### [Problem]
Lines holding the word "computer": how many does the material below have? Answer with nothing but the number.
Start of Records provided
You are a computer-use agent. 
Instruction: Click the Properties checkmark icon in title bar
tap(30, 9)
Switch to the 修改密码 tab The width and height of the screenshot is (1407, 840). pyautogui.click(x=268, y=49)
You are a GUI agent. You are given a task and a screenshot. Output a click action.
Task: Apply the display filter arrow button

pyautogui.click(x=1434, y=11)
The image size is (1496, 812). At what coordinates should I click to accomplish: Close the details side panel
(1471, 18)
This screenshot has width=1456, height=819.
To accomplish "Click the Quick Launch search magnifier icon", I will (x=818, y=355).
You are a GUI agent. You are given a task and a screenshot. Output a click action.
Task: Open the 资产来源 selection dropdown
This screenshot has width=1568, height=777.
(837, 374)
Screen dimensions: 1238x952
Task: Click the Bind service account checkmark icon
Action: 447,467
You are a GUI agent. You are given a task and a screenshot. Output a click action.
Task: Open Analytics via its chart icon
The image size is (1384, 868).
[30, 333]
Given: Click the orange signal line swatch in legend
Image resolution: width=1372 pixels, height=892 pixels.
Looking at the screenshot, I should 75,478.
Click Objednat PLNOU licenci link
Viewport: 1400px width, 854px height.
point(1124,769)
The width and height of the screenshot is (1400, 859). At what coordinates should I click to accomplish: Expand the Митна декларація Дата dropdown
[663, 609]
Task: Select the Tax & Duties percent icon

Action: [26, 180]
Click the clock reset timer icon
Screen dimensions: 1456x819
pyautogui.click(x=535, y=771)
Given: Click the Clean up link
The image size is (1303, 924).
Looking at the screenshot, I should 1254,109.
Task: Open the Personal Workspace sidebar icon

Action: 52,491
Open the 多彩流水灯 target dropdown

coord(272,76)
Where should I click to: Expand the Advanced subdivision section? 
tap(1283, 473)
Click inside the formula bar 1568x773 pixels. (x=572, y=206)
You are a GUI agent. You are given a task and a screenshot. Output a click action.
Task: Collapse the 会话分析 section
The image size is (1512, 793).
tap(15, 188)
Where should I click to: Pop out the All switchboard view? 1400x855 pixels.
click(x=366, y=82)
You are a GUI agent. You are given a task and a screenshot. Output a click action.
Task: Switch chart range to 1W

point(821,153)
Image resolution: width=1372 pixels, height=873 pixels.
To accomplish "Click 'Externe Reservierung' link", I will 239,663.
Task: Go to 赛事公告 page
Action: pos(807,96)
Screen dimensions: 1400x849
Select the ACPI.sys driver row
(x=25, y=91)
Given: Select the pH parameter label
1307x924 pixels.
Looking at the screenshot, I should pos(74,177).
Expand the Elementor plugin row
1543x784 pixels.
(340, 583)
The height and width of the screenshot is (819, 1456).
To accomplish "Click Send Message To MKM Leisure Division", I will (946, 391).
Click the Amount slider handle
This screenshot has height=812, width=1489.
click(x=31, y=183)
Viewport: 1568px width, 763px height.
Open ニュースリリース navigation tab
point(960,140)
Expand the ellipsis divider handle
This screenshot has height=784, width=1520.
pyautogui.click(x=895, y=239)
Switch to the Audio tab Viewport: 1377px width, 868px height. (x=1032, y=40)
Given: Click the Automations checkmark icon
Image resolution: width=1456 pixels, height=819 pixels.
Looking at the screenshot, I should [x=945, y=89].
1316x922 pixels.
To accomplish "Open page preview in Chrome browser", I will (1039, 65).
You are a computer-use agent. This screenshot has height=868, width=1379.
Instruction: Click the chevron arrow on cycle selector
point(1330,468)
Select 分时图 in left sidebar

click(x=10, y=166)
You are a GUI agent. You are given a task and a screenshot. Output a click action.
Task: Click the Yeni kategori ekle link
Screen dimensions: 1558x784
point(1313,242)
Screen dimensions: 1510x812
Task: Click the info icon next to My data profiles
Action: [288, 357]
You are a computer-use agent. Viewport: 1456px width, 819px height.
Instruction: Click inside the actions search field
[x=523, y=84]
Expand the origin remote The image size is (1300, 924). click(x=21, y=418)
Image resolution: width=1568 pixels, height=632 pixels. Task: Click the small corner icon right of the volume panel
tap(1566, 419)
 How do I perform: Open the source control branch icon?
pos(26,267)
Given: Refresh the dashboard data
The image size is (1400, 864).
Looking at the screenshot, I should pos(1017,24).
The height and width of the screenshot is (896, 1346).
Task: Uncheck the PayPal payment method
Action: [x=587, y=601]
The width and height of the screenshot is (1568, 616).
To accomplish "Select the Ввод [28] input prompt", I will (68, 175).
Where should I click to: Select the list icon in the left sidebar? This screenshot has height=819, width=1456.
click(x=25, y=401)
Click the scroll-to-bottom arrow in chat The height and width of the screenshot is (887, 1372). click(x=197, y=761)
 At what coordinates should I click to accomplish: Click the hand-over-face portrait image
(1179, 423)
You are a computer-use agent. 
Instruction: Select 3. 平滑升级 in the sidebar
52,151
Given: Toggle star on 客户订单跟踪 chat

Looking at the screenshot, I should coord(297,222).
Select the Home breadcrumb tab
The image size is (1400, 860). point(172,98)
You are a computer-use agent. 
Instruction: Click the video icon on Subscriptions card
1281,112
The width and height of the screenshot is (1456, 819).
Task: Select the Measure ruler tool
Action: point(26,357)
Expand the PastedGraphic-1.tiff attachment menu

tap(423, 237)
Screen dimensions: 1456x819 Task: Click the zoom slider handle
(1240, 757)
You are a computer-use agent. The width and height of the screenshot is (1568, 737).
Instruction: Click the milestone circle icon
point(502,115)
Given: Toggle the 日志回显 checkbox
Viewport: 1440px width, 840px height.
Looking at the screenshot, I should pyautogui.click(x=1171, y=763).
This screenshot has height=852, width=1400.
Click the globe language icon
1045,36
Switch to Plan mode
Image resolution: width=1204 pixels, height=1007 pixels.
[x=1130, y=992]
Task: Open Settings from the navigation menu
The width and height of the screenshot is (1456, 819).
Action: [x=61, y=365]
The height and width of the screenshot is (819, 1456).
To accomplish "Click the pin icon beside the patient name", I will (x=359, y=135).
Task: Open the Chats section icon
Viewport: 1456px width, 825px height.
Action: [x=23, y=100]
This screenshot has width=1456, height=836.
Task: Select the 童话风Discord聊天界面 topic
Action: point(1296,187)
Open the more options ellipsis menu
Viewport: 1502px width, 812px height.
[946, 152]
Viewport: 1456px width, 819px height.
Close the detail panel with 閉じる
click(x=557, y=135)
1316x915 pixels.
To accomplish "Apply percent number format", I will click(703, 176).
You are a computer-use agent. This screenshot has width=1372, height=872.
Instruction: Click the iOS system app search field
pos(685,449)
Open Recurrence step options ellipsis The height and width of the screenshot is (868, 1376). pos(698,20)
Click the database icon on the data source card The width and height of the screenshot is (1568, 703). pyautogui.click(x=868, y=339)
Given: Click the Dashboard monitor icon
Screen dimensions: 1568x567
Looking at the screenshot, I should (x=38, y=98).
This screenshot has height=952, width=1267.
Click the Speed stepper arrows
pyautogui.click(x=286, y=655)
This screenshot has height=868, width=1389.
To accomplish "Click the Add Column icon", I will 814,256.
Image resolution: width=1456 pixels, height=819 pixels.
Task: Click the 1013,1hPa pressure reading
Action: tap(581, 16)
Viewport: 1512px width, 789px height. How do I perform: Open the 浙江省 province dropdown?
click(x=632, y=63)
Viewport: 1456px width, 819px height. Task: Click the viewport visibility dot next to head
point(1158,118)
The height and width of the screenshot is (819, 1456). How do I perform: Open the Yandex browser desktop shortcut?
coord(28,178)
End of Records provided
### [Response below]
7